Saturday, June 20, 2020

The blessing of fear


Do not be afraid of them,
for I am with you to deliver you, says the Lord.’
Then the Lord put out his hand and touched my mouth; and the Lord said to me,
‘Now I have put my words in your mouth.
See, today I appoint you over nations and over kingdoms,

to pluck up and to pull down,
to destroy and to overthrow,
to build and to plant.’
(Jeremiah 1:8-10)

The blessing of fear

These are the Lord’s words to his young prophet, Jeremiah, who lived in tumultuous times. His unfortunate task was proclaiming destruction to the great city of Jerusalem at the hands of a neighboring nation boiling hot for conquest.

It was a job no one should want, and all it ever got him was a boatload of trouble from fellow citizens who variously cursed and imprisoned him. Eventually, they threw him in a cistern where, fortunately, there was no water. He probably died in Egypt where his countrymen drug him as they escaped the carnage of their own country.

It’s the kind of story that makes for good cinema, but no one would want to live it.
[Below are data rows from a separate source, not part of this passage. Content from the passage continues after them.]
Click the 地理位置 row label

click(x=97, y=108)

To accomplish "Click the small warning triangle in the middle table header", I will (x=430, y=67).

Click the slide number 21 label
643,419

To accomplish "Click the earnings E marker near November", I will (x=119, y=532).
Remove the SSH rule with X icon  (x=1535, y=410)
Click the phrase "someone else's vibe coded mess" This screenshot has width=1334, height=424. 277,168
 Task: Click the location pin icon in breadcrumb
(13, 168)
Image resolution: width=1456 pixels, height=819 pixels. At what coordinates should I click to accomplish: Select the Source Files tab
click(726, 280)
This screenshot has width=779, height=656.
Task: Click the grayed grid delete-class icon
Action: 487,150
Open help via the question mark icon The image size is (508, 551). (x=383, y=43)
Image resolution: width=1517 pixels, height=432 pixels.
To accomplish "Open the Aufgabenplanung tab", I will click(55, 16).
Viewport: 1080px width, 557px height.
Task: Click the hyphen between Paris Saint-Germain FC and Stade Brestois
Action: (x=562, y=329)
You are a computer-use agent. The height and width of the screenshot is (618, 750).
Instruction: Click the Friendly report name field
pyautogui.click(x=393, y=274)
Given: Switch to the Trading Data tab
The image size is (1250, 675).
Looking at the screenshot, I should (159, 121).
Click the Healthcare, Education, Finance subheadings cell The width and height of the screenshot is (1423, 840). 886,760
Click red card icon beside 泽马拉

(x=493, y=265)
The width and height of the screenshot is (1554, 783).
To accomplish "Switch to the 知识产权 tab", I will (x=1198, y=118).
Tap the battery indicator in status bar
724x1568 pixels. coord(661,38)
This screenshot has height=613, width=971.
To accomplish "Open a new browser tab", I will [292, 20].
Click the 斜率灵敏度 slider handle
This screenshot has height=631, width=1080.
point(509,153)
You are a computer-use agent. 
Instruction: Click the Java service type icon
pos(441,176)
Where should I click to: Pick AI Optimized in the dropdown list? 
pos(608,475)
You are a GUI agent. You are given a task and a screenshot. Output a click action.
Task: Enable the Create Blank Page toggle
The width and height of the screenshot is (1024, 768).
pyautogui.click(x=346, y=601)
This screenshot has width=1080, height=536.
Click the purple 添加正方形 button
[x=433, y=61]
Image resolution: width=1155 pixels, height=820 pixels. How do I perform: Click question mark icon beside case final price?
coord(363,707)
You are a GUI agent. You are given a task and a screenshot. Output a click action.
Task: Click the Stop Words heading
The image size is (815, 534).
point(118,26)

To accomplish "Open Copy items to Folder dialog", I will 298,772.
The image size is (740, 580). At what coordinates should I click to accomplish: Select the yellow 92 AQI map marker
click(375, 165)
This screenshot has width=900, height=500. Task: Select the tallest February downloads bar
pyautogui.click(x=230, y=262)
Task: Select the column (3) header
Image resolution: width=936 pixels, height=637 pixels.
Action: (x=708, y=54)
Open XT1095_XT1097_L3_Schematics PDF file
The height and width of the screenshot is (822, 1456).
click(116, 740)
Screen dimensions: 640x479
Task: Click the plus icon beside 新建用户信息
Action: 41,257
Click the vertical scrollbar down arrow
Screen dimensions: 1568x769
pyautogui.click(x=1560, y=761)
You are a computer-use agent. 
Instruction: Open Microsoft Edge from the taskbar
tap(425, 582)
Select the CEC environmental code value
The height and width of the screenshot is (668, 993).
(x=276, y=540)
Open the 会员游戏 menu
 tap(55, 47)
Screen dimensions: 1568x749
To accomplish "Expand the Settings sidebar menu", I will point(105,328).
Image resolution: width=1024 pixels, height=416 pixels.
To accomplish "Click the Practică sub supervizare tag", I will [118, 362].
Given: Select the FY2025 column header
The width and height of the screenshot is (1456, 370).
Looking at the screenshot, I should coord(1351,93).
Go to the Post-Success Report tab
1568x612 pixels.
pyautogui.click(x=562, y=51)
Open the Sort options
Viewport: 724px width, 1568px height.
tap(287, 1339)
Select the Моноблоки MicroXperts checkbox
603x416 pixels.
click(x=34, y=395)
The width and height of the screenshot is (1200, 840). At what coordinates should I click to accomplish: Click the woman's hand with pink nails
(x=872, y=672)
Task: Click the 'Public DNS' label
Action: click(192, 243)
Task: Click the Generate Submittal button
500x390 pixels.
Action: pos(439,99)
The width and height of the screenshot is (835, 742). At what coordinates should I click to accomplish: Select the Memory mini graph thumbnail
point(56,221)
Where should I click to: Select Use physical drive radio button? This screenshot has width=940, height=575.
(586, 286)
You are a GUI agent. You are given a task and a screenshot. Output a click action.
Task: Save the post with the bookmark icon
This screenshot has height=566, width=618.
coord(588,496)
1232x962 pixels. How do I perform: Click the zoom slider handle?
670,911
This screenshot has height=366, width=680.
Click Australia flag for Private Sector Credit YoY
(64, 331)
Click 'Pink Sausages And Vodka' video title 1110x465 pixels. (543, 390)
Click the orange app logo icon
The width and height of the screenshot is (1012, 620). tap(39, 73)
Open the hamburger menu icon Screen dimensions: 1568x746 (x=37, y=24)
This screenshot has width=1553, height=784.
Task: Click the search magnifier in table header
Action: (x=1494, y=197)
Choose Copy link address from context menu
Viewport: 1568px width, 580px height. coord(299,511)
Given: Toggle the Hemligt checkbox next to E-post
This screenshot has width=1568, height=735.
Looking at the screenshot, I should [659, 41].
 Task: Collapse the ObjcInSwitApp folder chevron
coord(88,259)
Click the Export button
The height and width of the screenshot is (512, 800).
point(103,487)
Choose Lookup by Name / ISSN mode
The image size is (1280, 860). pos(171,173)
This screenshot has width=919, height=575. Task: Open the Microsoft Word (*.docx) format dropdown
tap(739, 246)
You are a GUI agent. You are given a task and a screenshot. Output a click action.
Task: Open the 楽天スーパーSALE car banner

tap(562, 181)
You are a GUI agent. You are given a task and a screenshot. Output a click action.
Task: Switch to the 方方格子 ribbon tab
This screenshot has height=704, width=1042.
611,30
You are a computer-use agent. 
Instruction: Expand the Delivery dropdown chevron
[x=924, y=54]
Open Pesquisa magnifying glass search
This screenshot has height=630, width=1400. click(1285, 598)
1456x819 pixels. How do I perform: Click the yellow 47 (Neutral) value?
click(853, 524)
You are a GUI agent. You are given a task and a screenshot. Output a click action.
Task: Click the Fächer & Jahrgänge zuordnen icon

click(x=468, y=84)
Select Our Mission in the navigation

What must it feel like to have a message written so deeply in your heart that you had to share it, even though you knew people would hate you for it? This was Jeremiah’s fate and the great pain he suffered for knowing God in the depth of his heart.

That should make us second guess our desire to get really close to this Holy Mystery, who might require a courage and conviction of us that we know we don’t have.

Still, the desire to feel God close stirs within. We long to hear that Voice whisper within, “Do not be afraid for I am with you.”

I suppose that’s the great thing about fear, the blessing of challenges that are too big for us. It is exactly then, exactly there that we are most likely to hear that Voice that quiets everything else.